Tout individu qui vient d'un autre pays et utilise un mobile non japonais dans l'archipel se connecte forcément en roaming au réseau d'un opérateur nippon (très souvent Docomo, au moins temporairement). Le cas échéant la provenance de son mobile est connue et il est de facto repéré en tant qu'étranger. A tort ou à raison, une personne qui entre sur le territoire japonais avec un portable français est perçue comme un individu français (même si un individu d'autre nationalité peut aussi en théorie avoir sur lui un mobile d'un opérateur français).
« A partir des données que nous récupérerons ainsi, nous pouvons obtenir un échantillon suffisant d'individus de différentes provenances et voir grosso modo quelle durée ils passent en moyenne au Japon, dans quelles régions de l'archipel ils se rendent, combien de temps ils y séjournent, etc », explique doctement, carte à l'appui, l'ingénieur.
NTT Docomo déduit par exemple que les Américains arrivent souvent d'abord à l'aéroport de Tokyo-Narita, et trois jours plus tard on retrouve les mêmes à Hakone (près du mont Fuji) où ils passent environ 2 à 3 nuits. Ensuite, ils vont souvent à Kyoto (à l'ouest). Les Sud-Coréens, eux, atterrissent ou accostent plutôt dans le sud-ouest et se dirigent par la suite vers Kyoto puis Tokyo.
Il est aussi possible de faire des observations plus fines : que font les Français qui passent une journée à Tokyo ? Akihabara, Shinjuku, Shibuya, d'heure en heure on peut savoir. Là encore, il s'agit de constats ultérieurs par regroupement de masses d'informations et non d'un suivi individuel en temps réel.
Toutes ces données ne peuvent être recueillies que pour les individus qui allument régulièrement leur mobile étranger là où ils se trouvent. L'échantillon est sans doute imparfait car de nombreux touristes étrangers évitent d'utiliser leur portable dans l'archipel tant le roaming y est coûteux. Ils préfèrent en louer un du Japon ou bien un routeur Wi-Fi. Si bien que les hommes et femmes d'affaires (qui gardent plus souvent leur portable allumé) doivent être surreprésentés.
L'ingénieur précise que NTT Docomo ne travaille que sur « des masses » c'est-à-dire qu'il ne s'amuse pas à tracer des cartes de déplacement pour chaque individu étranger se présentant sur son réseau, mais effectue des regroupements par nationalité (du mobile sinon de l'individu).
Il n'empêche, le recueil de ces données sans que les personnes concernées n'en soient informées, et leur exploitation peuvent susciter des réticences. « Il est possible de téléphoner à nos services et de préciser ne pas vouloir faire partie des statistiques », assure l'ingénieur.
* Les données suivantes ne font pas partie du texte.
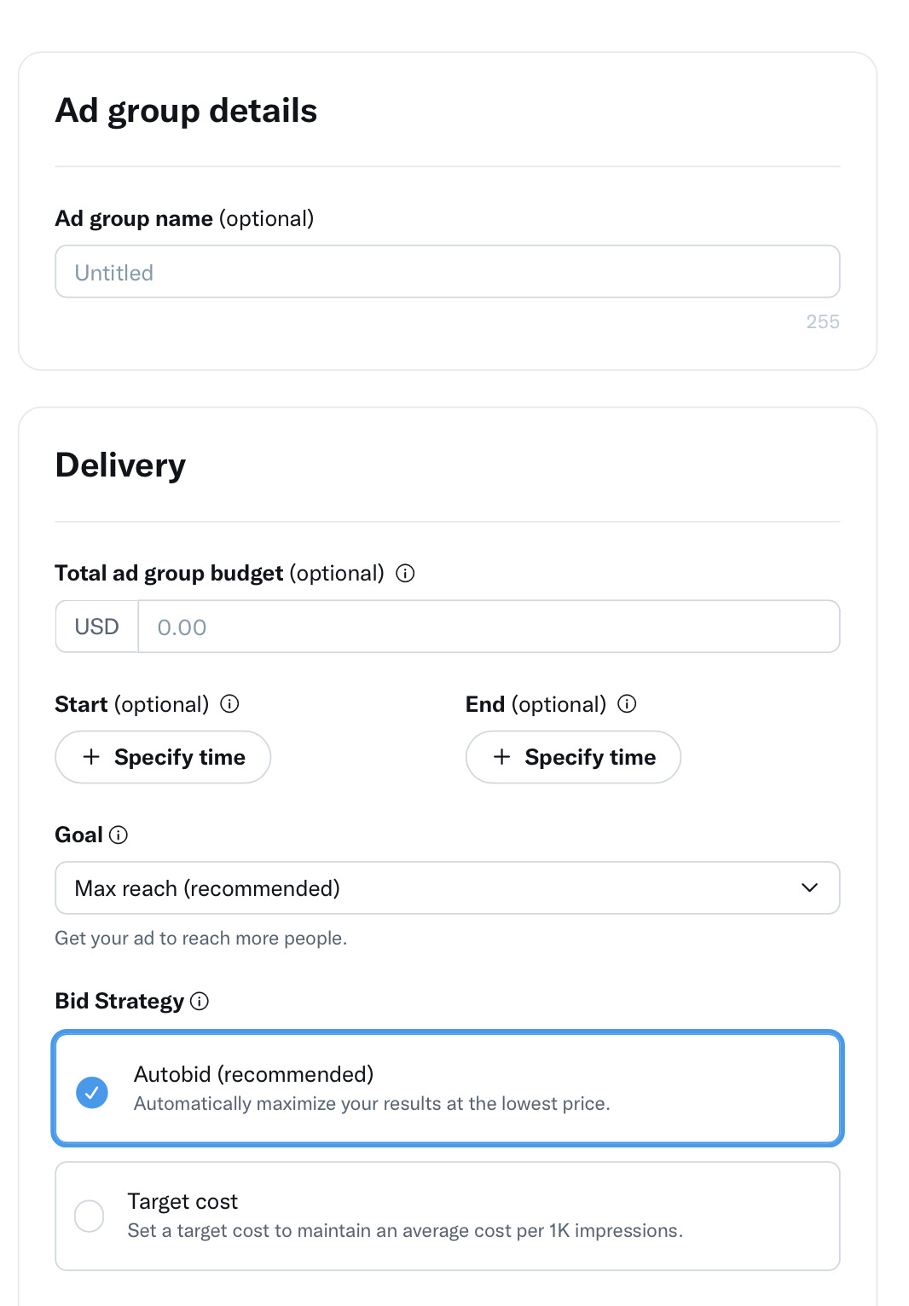
Task: Focus the Ad group name field
Action: (x=447, y=272)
Encore faudrait-il que les personnes soient informées de l'existence de cet outil de recueil.
A quoi peuvent servir ces données ? Elles peuvent permettre par exemple aux autorités locales de repenser les circuits touristiques, les moyens d'hébergement et diverses autres choses pour améliorer les prestations et faire augmenter par exemple les nuitées passées par les touristes dans telle et telle région. Cela peut aussi être utilisé pour mieux cibler telle ou telle nationalité en fournissant plus de panneaux d'affichage et d'assistance vocale dans la langue des personnes les plus nombreuses à séjourner à tel ou tel endroit.
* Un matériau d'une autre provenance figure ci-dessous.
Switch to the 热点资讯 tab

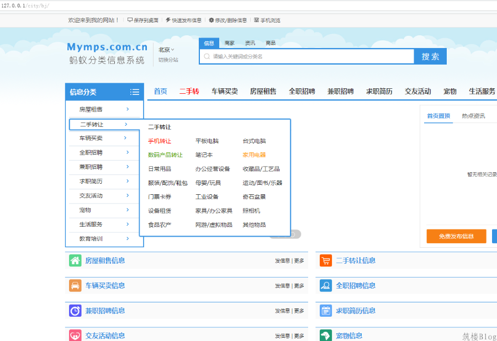[473, 116]
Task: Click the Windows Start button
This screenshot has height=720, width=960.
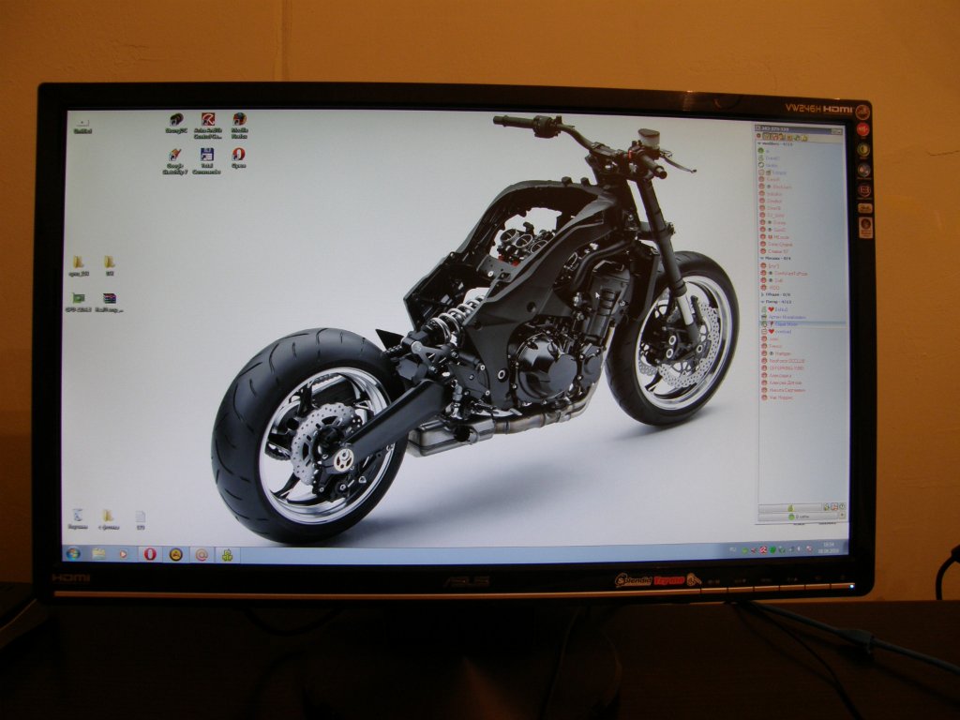Action: pos(73,553)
Dans un pays où les risques sismiques sont très importants, la connaissance des mouvements des personnes (encore une fois par grandes masses) peut aussi s'avérer utile. A cet égard, NTT Docomo a aussi mis au point un système de quantification des foules (Japonais compris) au fil des heures, outil qui est un bon moyen de simulation des conséquences possibles d'une catastrophe naturelle à un instant T de la journée.
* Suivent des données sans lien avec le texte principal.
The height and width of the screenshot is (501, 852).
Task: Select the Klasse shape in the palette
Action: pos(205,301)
Dans le cas des mouvements de touristes, après tout, on pourrait se dire que les opérateurs de transports et prestataires de lieux d'hébergement seraient plus à même de recueillir ces données. Oui, mais la différence, c'est que le système de Docomo le fait sans impliquer des centaines voire milliers d'intervenants plus ou moins coopératifs, il le fait seul, non sur du déclaratif individuel, mais sur la base de données recueillies automatiquement et classées en catégories qu'il n'y a plus qu'à combiner intelligemment avec des cartes. NTT Docomo assure qu'il ne vend ces données à personne. Elles sont quand même exploitées par les autorités locales et l'administration centrale.